Neurological problems tend to worsen over time. Medical experts suspect that this is because the protective myelin sheath over the nerves found inside of the brain’s white matter starts to break down. Other abnormalities in the child’s brain may also contribute to the deterioration of their nervous system.

Children with this disorder may also have little muscle tone and trouble coordinating movements of the chest. They may also suffer tremors while trying to perform certain actions or movements. Some WRS syndrome babies have a hoarse, unpleasant cry while others have a cry that’s unusually high-pitched.

Babies and children with Wiedemann-Rautenstrauch syndrome often have craniofacial abnormalities. They may have an unusually large soft spot at the front of their skull. Though normal babies are born with soft spots (fontanelles) in their skulls to facilitate birth and growth, the soft spots in children with WRS take a long time to close. The bones in the child’s forehead and the sides of their skull are unusually large while the bones in their face are underdeveloped and abnormally small.

They may also have tiny mouths, large chins, ears set low and angled toward the back of their head, and a beak-shaped nose that becomes more noticeable as the child ages. Babies with the syndrome may also be born with front teeth that are lost shortly after birth, and the eruption of the other teeth may be delayed and abnormal.

The lower eyelids may droop or turn out, a condition called ectropion. This makes the tissue that lines the eye and part of the eyeball itself vulnerable to damage. Some children with Wiedemann-Rautenstrauch syndrome have eyelids that turn inward, which also puts the eyeball at risk from being abraded by skin and eyelashes, if the child has eyelashes.

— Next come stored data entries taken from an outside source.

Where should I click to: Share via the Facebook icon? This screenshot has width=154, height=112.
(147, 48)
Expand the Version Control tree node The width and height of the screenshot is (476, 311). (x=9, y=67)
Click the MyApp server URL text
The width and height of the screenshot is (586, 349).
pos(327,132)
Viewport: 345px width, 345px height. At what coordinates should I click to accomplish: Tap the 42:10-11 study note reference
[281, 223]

Some children with the syndrome lack eyelashes and eyebrows and have thin hair on their scalp. In other cases, the lower eyelid covers half of the eyeball, or the child develops cataracts or a perforated cornea. Some children have eyes that are abnormally small. Their eyes may also be subject to rapid, uncontrollable horizontal movements. Many WRS patients have poor vision.

The appendages and extremities of children with Wiedemann-Rautenstrauch syndrome are also affected. Their arms and legs may be very thin but the hands and feet may be overly large. They tend to have long fingers and toes but very small or abnormally thick nails.

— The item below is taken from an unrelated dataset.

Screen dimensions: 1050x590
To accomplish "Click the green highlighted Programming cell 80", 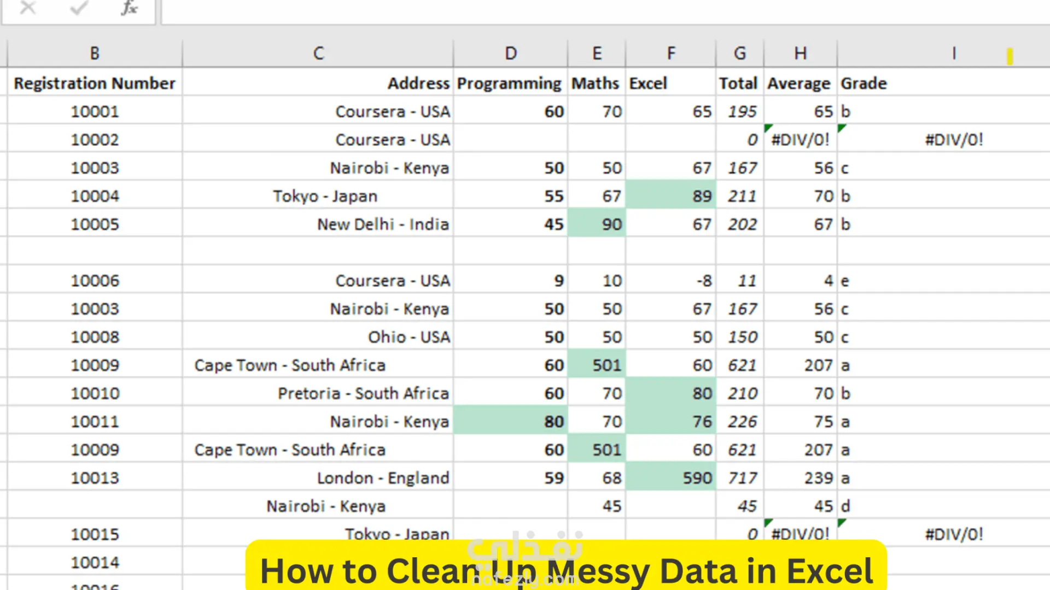I will pyautogui.click(x=511, y=421).
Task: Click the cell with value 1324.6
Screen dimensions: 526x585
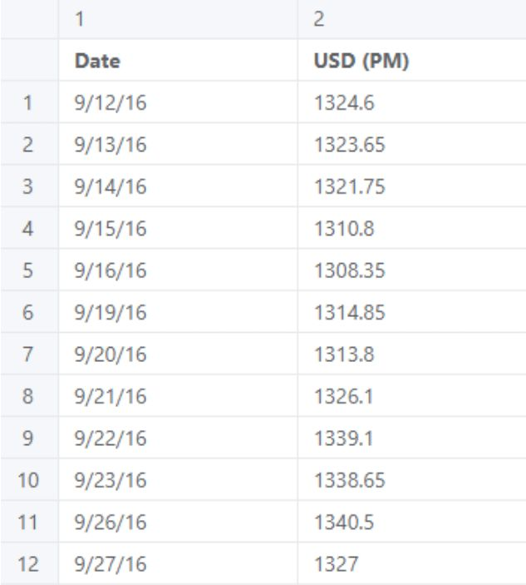Action: click(411, 102)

The joints in the shoulders, elbows and knees are rigid and thick. At the same time, the bones may be thin and subject to fracturing. The ability of the body to make cartilage and bone is impaired.

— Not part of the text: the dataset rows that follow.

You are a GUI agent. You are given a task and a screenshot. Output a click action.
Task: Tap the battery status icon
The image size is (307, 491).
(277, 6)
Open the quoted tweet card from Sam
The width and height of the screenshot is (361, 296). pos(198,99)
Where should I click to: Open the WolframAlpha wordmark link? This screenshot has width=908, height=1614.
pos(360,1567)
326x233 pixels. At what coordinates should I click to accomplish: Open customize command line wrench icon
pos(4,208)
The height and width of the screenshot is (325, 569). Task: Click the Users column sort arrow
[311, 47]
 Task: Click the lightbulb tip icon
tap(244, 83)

Patients with Wiedemann-Rautenstrauch syndrome are at risk for respiratory infections which may be life-threatening. Autopsies revealed that the small intestines of WRS patients weren’t connected to the backs of their abdominal walls. They also lacked the tissue that connects the transverse colon to the rest of their large intestine.


Wiedemann-Rautenstrauch syndrome is most likely caused when the child inherits two copies of an abnormal gene via autosomal recessive inheritance. This abnormal gene has to come from both parents. If the child gets a normal gene from one parent and an abnormal gene from the other, they will be an asymptomatic genetic carrier.

Diagnosis & Tests

Doctors can often diagnose Wiedemann-Rautenstrauch syndrome immediately after birth through clinical evaluations and examination of the baby. Sometimes, the doctor orders tests such as X-rays to reveal deformities in the bone structure of the face and skull and magnetic resonance imaging (MRI) scans to better see abnormal fatty deposits.

Treatment & Therapy

Children with Wiedemann-Rautenstrauch syndrome are treated according to the symptoms that they suffer from. Because of this, many of these patients require a team of specialists who treat their physical or mental disorders. For example, WRS children who have difficulty feeding themselves and suffer from malnutrition may need to be intubated so they can receive the proper nutrition. Physical therapy, speech therapy, special education, and occupational therapy may all be treatment approaches.

Prevention & Prophylaxis

As of 2016 there is no way to prevent Wiedemann-Rautenstrauch syndrome, though prospective parents may opt for genetic counseling to assess the risk that their offspring will have the disorder.